[Entries drawn from a collection]
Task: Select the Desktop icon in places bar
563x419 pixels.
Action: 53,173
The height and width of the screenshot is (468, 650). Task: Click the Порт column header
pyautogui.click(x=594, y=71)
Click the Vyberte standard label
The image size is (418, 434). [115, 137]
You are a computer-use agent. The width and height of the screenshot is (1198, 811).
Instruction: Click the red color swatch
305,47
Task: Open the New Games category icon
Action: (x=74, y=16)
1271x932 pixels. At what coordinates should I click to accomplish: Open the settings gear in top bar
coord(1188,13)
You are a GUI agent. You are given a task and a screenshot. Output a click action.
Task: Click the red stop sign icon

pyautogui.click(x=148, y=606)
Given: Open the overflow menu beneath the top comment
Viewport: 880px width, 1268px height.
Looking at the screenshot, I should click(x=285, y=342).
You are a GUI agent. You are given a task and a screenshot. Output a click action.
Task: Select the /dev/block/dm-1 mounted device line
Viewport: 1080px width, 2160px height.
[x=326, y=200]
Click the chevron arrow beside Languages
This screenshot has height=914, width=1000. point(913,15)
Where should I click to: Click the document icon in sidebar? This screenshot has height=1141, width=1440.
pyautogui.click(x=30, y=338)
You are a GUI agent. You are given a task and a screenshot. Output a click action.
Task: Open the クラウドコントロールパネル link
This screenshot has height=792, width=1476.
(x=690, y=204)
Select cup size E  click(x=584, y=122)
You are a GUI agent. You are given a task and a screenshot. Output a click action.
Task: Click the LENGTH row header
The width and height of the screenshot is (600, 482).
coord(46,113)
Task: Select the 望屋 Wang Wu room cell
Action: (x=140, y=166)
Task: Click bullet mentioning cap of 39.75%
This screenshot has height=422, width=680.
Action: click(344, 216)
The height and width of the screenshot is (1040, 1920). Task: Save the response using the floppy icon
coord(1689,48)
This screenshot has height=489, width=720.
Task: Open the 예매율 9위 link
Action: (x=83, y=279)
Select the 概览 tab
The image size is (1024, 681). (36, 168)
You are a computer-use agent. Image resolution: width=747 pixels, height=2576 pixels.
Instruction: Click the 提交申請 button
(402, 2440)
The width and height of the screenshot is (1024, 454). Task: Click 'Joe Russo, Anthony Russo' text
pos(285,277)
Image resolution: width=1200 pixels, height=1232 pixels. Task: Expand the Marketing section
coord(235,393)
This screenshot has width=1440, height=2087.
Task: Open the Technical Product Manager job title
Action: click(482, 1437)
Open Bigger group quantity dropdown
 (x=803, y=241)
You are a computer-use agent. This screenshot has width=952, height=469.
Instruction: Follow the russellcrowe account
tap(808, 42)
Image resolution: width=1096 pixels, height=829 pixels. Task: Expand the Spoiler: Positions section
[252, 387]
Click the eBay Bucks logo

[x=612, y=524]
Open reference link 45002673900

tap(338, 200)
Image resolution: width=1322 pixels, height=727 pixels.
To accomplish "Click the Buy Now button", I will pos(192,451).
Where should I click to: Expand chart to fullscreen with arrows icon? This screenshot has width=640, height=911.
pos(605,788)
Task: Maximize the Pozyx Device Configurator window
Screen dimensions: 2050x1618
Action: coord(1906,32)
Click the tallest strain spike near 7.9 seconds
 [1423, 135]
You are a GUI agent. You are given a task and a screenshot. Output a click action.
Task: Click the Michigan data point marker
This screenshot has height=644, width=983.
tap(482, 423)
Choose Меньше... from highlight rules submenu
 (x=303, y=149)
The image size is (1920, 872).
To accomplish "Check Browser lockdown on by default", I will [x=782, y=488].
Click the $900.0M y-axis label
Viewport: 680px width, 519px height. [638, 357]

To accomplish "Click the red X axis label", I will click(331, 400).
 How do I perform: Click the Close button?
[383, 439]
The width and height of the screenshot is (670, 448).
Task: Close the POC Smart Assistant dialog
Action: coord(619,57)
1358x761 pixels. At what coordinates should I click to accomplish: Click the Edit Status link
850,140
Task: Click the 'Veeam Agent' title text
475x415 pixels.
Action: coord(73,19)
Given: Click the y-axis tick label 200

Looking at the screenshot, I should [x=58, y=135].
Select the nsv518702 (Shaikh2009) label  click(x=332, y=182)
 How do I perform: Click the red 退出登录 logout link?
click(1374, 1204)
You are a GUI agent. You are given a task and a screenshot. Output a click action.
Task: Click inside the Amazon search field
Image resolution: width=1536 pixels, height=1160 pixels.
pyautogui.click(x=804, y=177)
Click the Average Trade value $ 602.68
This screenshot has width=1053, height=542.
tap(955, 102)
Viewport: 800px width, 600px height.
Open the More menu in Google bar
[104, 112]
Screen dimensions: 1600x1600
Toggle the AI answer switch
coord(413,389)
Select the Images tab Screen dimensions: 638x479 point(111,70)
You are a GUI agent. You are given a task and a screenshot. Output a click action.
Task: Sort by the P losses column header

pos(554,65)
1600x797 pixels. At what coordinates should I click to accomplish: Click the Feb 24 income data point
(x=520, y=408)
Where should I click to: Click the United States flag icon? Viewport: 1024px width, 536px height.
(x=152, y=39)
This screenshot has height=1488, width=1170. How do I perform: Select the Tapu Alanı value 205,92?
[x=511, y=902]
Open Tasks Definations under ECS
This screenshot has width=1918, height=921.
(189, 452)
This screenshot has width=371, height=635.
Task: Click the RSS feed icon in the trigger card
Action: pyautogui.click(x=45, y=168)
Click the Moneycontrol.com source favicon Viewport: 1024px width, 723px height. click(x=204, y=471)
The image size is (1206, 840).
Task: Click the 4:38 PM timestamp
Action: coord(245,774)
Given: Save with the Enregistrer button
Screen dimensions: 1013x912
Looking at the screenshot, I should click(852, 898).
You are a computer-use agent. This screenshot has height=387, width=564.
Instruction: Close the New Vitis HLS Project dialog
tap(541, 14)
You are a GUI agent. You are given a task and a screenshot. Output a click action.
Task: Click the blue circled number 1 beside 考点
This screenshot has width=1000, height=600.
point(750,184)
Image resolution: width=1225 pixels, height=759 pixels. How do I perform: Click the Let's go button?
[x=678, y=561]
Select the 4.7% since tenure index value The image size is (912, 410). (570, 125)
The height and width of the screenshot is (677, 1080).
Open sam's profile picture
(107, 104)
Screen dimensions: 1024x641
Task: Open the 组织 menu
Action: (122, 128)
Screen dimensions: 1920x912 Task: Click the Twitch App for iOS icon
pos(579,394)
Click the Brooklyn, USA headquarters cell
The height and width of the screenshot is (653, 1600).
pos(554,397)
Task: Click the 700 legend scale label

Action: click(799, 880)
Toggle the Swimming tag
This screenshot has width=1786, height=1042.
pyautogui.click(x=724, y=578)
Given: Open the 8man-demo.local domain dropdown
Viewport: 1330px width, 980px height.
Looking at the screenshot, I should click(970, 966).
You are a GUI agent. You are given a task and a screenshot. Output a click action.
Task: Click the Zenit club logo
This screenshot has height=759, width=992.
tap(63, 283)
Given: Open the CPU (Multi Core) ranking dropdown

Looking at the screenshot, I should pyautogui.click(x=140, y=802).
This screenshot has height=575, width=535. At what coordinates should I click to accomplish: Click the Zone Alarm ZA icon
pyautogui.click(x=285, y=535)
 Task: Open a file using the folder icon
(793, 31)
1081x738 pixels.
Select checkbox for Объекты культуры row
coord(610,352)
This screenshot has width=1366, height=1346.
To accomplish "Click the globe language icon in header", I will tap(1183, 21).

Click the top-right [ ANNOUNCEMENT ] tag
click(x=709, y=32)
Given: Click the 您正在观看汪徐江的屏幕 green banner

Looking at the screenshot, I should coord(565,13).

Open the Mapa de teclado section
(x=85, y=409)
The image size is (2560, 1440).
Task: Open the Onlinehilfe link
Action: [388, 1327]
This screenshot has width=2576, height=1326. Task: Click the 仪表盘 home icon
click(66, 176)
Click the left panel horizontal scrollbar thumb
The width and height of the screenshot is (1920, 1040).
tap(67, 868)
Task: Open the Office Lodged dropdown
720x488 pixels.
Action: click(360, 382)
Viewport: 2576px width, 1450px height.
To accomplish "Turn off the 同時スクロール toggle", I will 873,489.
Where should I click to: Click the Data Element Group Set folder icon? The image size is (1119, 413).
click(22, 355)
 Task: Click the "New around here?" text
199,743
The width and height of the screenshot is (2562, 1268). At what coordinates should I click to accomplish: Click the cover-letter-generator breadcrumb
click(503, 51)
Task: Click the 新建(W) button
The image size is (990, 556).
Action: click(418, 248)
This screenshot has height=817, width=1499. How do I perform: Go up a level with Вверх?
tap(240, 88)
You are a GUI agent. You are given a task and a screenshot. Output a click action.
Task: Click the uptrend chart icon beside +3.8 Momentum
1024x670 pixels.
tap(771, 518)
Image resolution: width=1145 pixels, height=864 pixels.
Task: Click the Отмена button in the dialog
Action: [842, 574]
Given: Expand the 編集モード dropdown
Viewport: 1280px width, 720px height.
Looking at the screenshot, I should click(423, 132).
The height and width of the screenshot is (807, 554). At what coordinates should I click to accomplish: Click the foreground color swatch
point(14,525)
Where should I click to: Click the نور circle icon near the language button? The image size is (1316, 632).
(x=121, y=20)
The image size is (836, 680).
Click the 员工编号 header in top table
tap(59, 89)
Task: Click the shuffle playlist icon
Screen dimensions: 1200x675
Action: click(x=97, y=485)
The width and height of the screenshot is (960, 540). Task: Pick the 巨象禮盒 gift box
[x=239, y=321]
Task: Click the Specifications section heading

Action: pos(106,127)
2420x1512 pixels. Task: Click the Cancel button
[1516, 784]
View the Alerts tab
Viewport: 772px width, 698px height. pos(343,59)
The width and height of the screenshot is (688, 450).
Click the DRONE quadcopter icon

EXERCISE OBJECTIVE:
Lay out the data as a Markdown table with the columns "Row" and "Line," starting at the line with "Given: Expand the 編集モード dropdown" and running through the end of the data. Number each row and skip blank lines.

WRITTEN SOLUTION:
| Row | Line |
|---|---|
| 1 | Given: Expand the 編集モード dropdown |
| 2 | Viewport: 1280px width, 720px height. |
| 3 | Looking at the screenshot, I should click(423, 132). |
| 4 | The height and width of the screenshot is (807, 554). At what coordinates should I click to accomplish: Click the foreground color swatch |
| 5 | point(14,525) |
| 6 | Where should I click to: Click the نور circle icon near the language button? The image size is (1316, 632). |
| 7 | (x=121, y=20) |
| 8 | The image size is (836, 680). |
| 9 | Click the 员工编号 header in top table |
| 10 | tap(59, 89) |
| 11 | Task: Click the shuffle playlist icon |
| 12 | Screen dimensions: 1200x675 |
| 13 | Action: click(x=97, y=485) |
| 14 | The width and height of the screenshot is (960, 540). Task: Pick the 巨象禮盒 gift box |
| 15 | [x=239, y=321] |
| 16 | Task: Click the Specifications section heading |
| 17 | Action: pos(106,127) |
| 18 | 2420x1512 pixels. Task: Click the Cancel button |
| 19 | [1516, 784] |
| 20 | View the Alerts tab |
| 21 | Viewport: 772px width, 698px height. pos(343,59) |
| 22 | The width and height of the screenshot is (688, 450). |
| 23 | Click the DRONE quadcopter icon |